▶ [TASK] Your job with the data below is to output exactly the lines from the one holding "Open the tab search chevron dropdown" down to the one holding "This screenshot has height=1052, width=1465.", both included, and no others.

##### RECORDS TO USE #####

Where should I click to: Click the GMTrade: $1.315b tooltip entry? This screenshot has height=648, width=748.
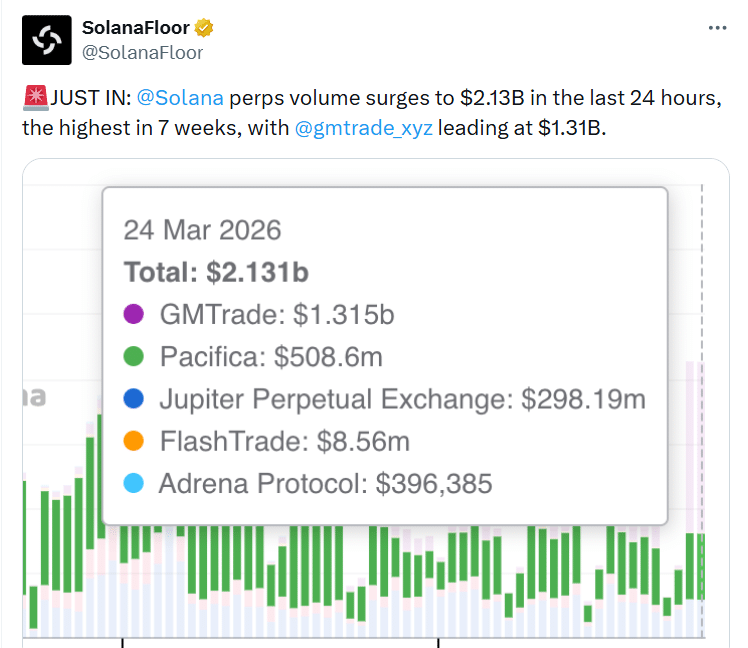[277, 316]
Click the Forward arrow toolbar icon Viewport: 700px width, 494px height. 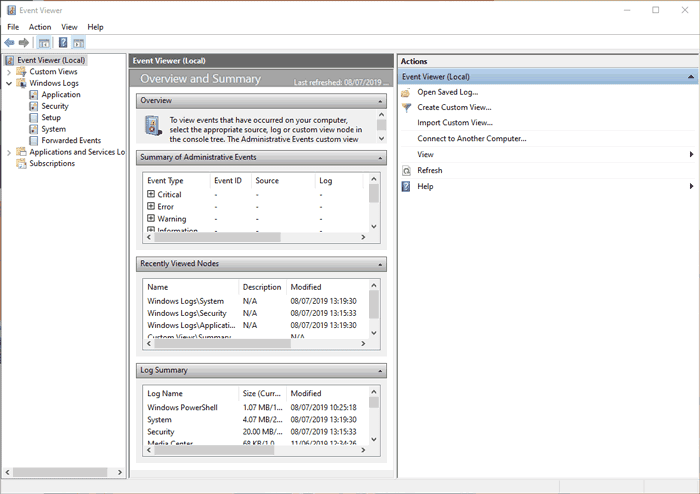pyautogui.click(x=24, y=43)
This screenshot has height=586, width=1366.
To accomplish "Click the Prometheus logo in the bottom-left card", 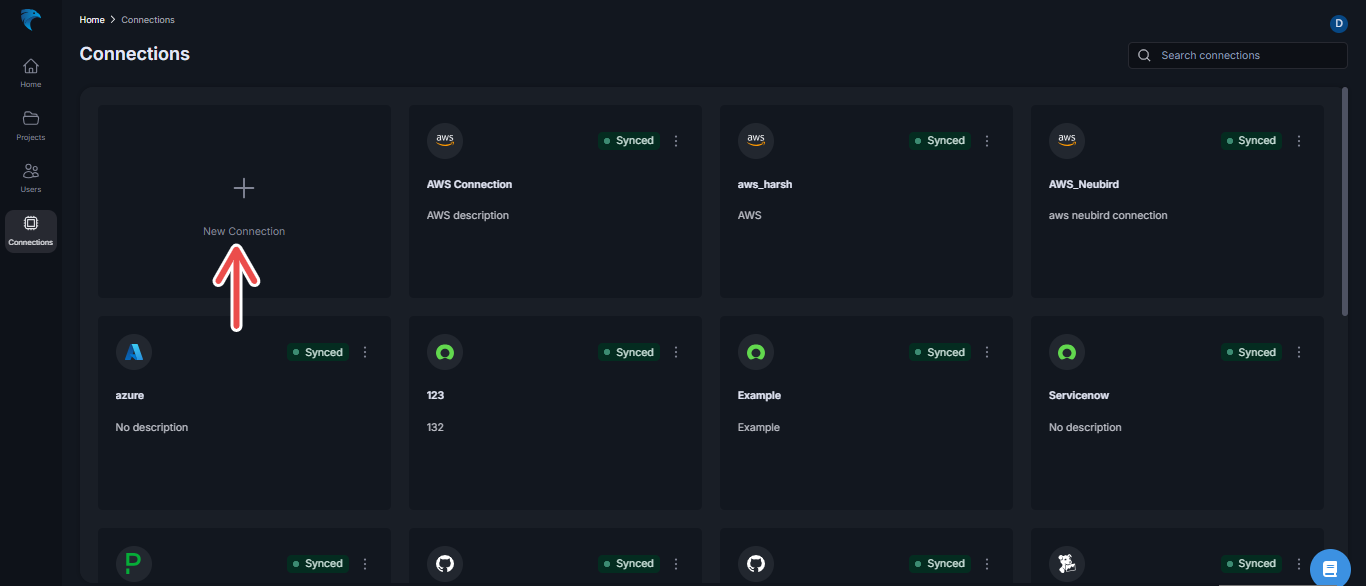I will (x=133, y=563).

#####
##### RECORDS TO USE #####

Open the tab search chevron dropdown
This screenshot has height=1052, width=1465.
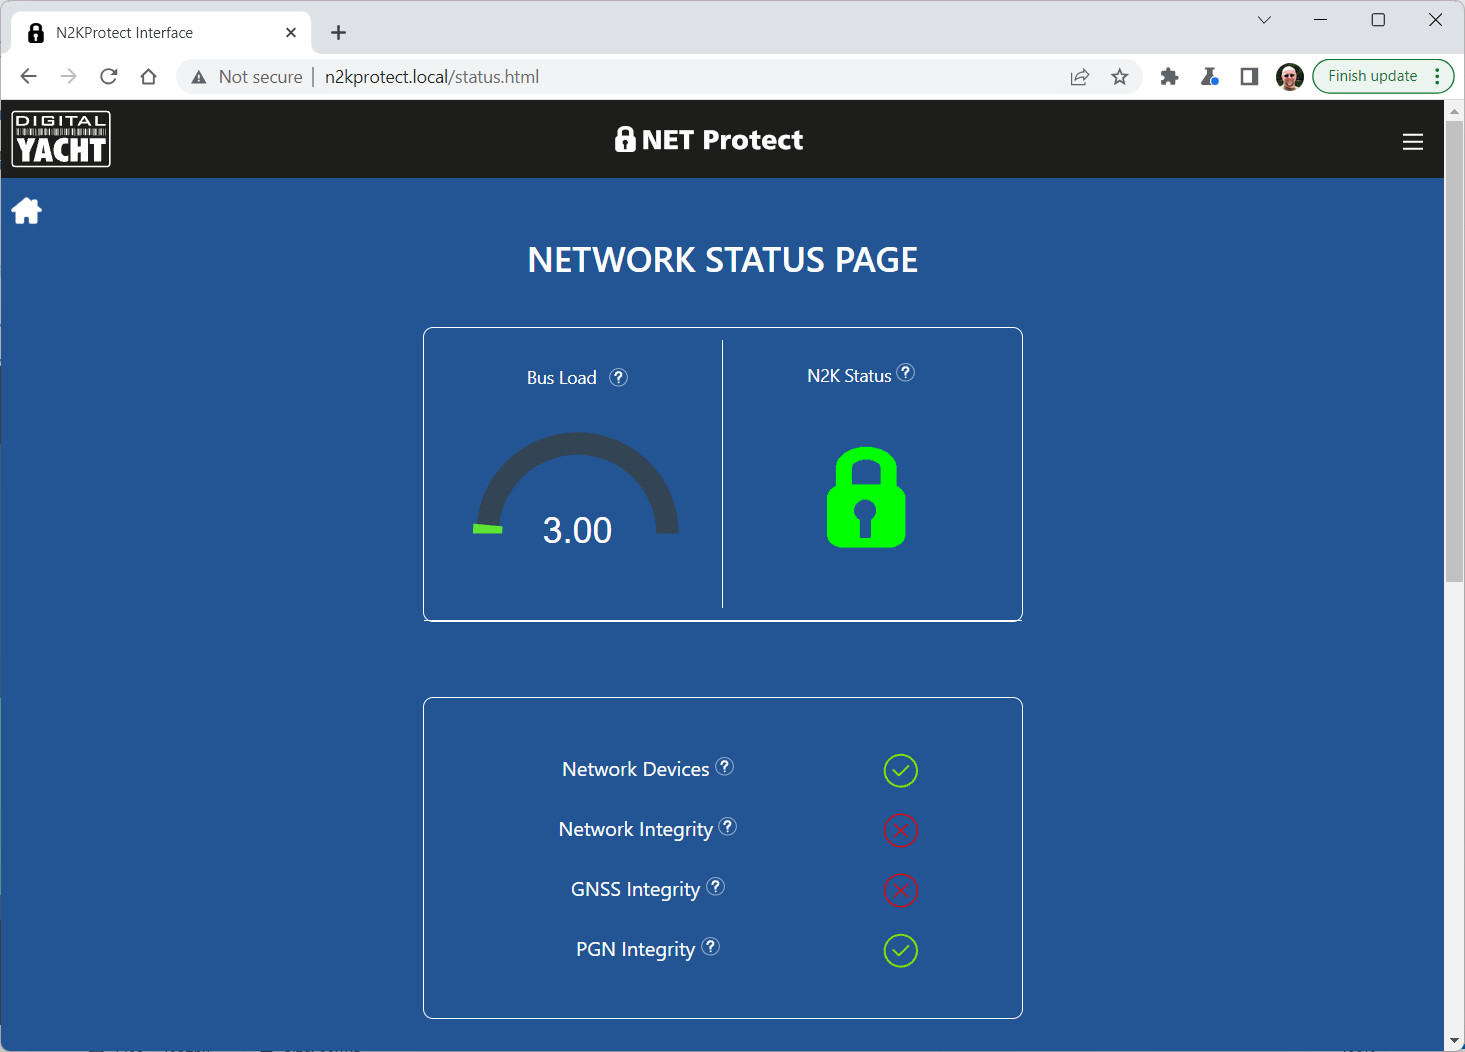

#####

▶ [SOLVED EXERCISE]
Open the tab search chevron dropdown
This screenshot has height=1052, width=1465.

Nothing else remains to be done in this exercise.